Rudi H. hat eine makellose Gewerkschaftskarriere hinter sich. Seit der Zeit seiner bei der Gemeinde Wien absolvierten Lehre engagierte er sich gewerkschaftlich und stieg schnell in der Gewerkschaft der Gemeindebediensteten auf - und dann auch in der SPÖ Wien. 1990 wurde er Gemeinderat, 1995 sogar Vorsitzender des Wiener Gemeinderates.
An der Spitze des ÖGB
Was ihn wohl besonders zum Sozialminister einer Regierung qualifiziert, welche den Sozialabbau munter fortsetzen wird, ist die Ausgliederung großer Teile des Wiener Sozial- und Gesundheitsbereiches (neben vielen anderen 'Betrieben') während jener Zeit, welche seither in einer Fülle kurioser Rechtskonstrukte nach privatwirtschaftlichen Kriterien funktionieren. Dass dabei die Leistungen für die KlientInnen wie die Arbeitsbedingungen der Beschäftigten auf der Strecke blieben, schien für den Gewerkschafter nicht weiter von Belang zu sein, hatte er doch diesen Hut im Gemeinderat nicht tragen musste.
In Folge des unfreiwilligen Rücktritts von Fritz Verzetnitsch im Zuge des BAWAG-Skandals 2006 stieg Rudi H. überraschend zum ÖGB-Präsidenten auf. Sein farbloses Auftreten machte ihn zum besten Kompromisskandidaten. Und das, obwohl er als stellvertretender ÖGB-Präsident tief in die Machenschaften der alten Führungsclique verstrickt gewesen war. Im September 2005 hatte er sogar die Übernahme der Verbindlichkeiten der BAWAG von 1,53 Milliarden Euro durch den ÖGB unterschrieben. Als er dies schließlich zugeben musste, rechtfertige er sich damit, dass er nicht wusste, was er da unterschrieb ... Bleibt nur zu hoffen, dass der Sozialminister genauer weiß, was er unterzeichnet.
Die von vielen GewerkschafterInnen geforderte Reform des ÖGB zu einem demokratischen Kampfinstrument wurde unter seiner Führung von der Gewerkschaftsspitze eiskalt verhindert. Der eigene Machterhalt stand für die Gewerkschaftsführung über allem. Sein Abschied vom ÖGB macht uns daher nicht sehr traurig.
Partei und Gewerkschaft
Gerade die Lebensgeschichte des Rudi H. ist ein Paradebeispiel, wie problematisch die Überschneidung von gewerkschaftlichen und politischen Funktionen sein kann. Praktisch immer siegt die Parteiraison, während unsere Interessen auf der Strecke bleiben. Wenn Partei und Gewerkschaften - wie in den Ursprüngen unserer Bewegung - ohne Wenn und Aber die Interessen der Beschäftigten verteidigten, würde sich die Frage nach einer Trennung gar nicht stellen. Beide Organisationen würden an einem Strang ziehen. Entscheidend ist also die Frage des politischen Programms, des Klassenstandpunktes, nicht aber die organisatorische Form. Heute vertreten sowohl Partei als auch Gewerkschaften nur allzu oft Positionen, die auf Kosten der Lohnabhängigen gehen.

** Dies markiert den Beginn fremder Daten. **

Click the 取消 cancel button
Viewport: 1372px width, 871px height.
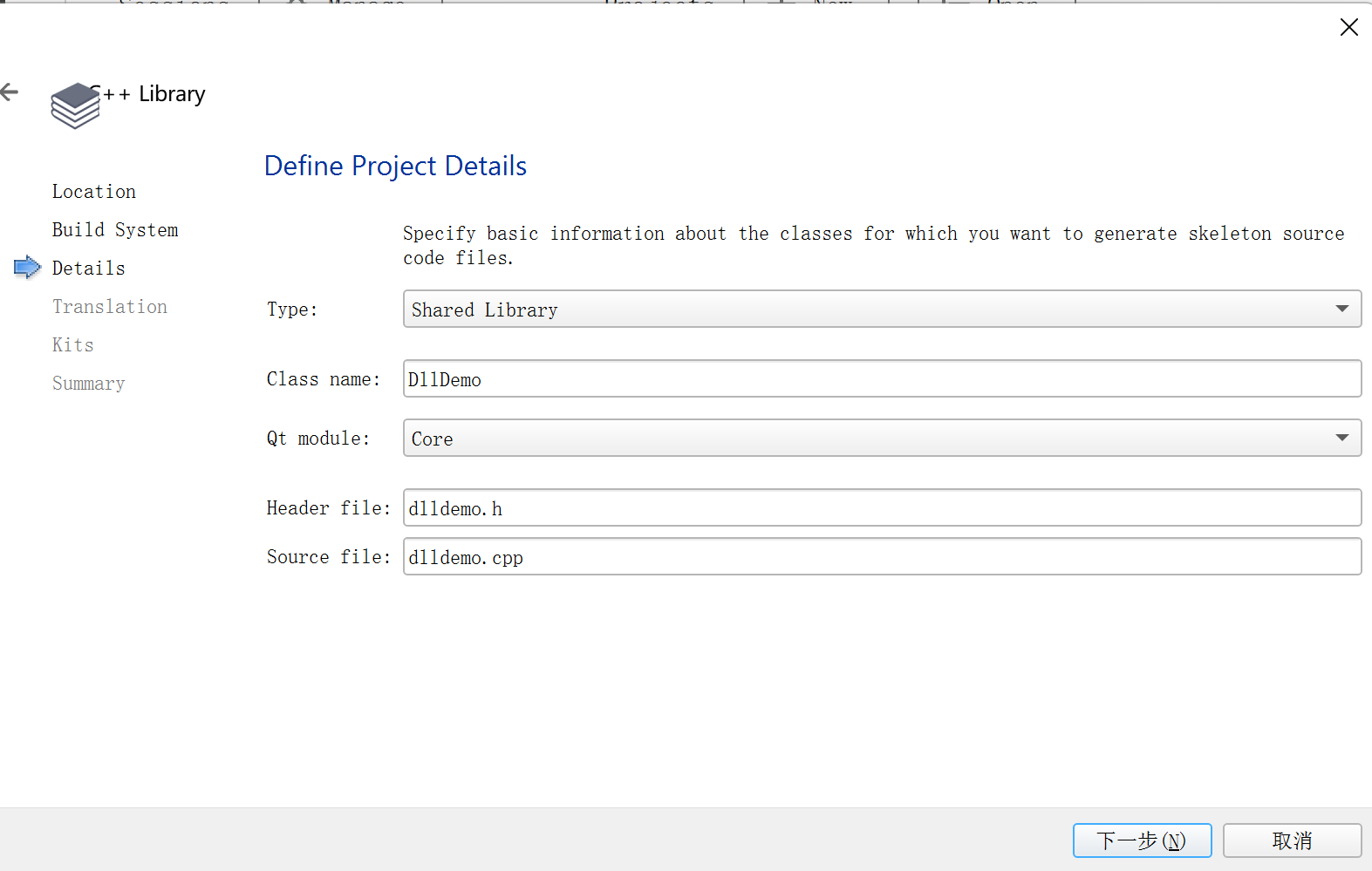pos(1292,840)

In diesem Zusammenhang müssen wir uns die Frage stellen, wie wir zu politischen Mandaten von GewerkschafterInnen stehen. Wir lehnen diese nicht grundsätzlich ab, fordern aber, dass Nationalrats- und Landtagsabgeordnete, die das Mandat auf Grund ihrer gewerkschaftlichen Funktion bekommen, in Ausübung ihres Amtes an die politische Position der Gewerkschaften gebunden sind, auch wenn es dadurch erforderlich wird, den Klubzwang zu brechen.
Mit Rudi H. als Sozialminister versuchen die Bürgerlichen die Gewerkschaften bei der Bewältigung der Finanz- und Wirtschaftskrise einzubinden. Vorerst leider mit Erfolg. Wenn der Herr Minister für eine Ausweitung der Kurzarbeit ist, Lohnkürzungen für möglich hält, sich gegen eine höhere Vermögensbesteuerung ausspricht, und von den Gewerkschaften kein Widerstand kommt, dann zeigt das nur allzu deutlich, dass wir die Verteidigung unserer aller Lebensinteressen wohl mit Sicherheit gegen ,unsere eigenen Leute' in der Regierung und der ÖGB-Spitze durchsetzen müssen!